What used to take days or weeks now happens in minutes. It’s like carrying a tutor, a co-founder, a sounding board, and a research assistant in your pocket.

But even here—discipline matters. It’s easy to get caught up using GPT for shallow things. The real magic happens when you pair it with intentional curiosity and deep structure.

For example:

  • I use GPT to help me generate writing prompts, then go offline to write uninterrupted.
  • When I have a half-formed project idea, I'll brainstorm with GPT to flesh out the structure, then block out focused time to actually build it.
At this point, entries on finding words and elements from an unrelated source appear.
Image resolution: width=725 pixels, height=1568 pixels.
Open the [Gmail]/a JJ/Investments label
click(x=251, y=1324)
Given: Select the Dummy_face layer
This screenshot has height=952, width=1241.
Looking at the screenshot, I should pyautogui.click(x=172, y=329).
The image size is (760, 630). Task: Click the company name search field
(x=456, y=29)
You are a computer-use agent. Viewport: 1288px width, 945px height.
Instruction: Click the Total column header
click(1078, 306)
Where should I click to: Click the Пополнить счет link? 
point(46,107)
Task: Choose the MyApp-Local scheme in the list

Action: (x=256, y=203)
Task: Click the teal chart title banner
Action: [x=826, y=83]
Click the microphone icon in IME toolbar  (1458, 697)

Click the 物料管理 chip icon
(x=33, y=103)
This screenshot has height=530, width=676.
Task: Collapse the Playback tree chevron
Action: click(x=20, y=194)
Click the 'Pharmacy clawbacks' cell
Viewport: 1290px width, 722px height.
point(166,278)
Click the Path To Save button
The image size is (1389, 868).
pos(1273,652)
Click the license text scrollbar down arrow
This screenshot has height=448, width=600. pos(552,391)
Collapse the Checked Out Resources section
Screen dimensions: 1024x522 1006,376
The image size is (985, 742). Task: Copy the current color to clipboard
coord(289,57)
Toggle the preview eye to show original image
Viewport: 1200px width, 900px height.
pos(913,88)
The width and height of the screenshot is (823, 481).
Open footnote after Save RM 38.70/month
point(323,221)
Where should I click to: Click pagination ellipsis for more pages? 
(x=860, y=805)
It’s not a shortcut—it’s a scaffold. GPT accelerates learning, but only if you’re willing to do the focused follow-up.


Reality Check: It’s Messy

Despite all this, I still struggle. I still go on binge-learning sprees. I still drop books halfway. I still feel like I’m doing too much and not enough at the same time. But I now recognize that part of the polymath journey is pattern-building over time. These small tools, books, and rhythms are helping me stitch together a system that honors both my obsession with doing everything—and my desire to actually finish something.

Also, I’ve realized that curiosity isn’t the enemy. It’s raw fuel. But just like any fuel, it needs containment. It needs structure. That structure doesn’t have to be rigid, but it has to exist.


Conclusion: Polymathy as a Process, Not an Identity

I used to think being a polymath meant being good at everything. Now, I think it means staying in love with learning, while gradually deepening your craft across domains.

I haven’t figured it out. I’m still learning how to organize my days, control my dopamine, fight distraction, and move with intention. But this essay, in a way, is part of the practice. It’s a snapshot of the journey—not the destination.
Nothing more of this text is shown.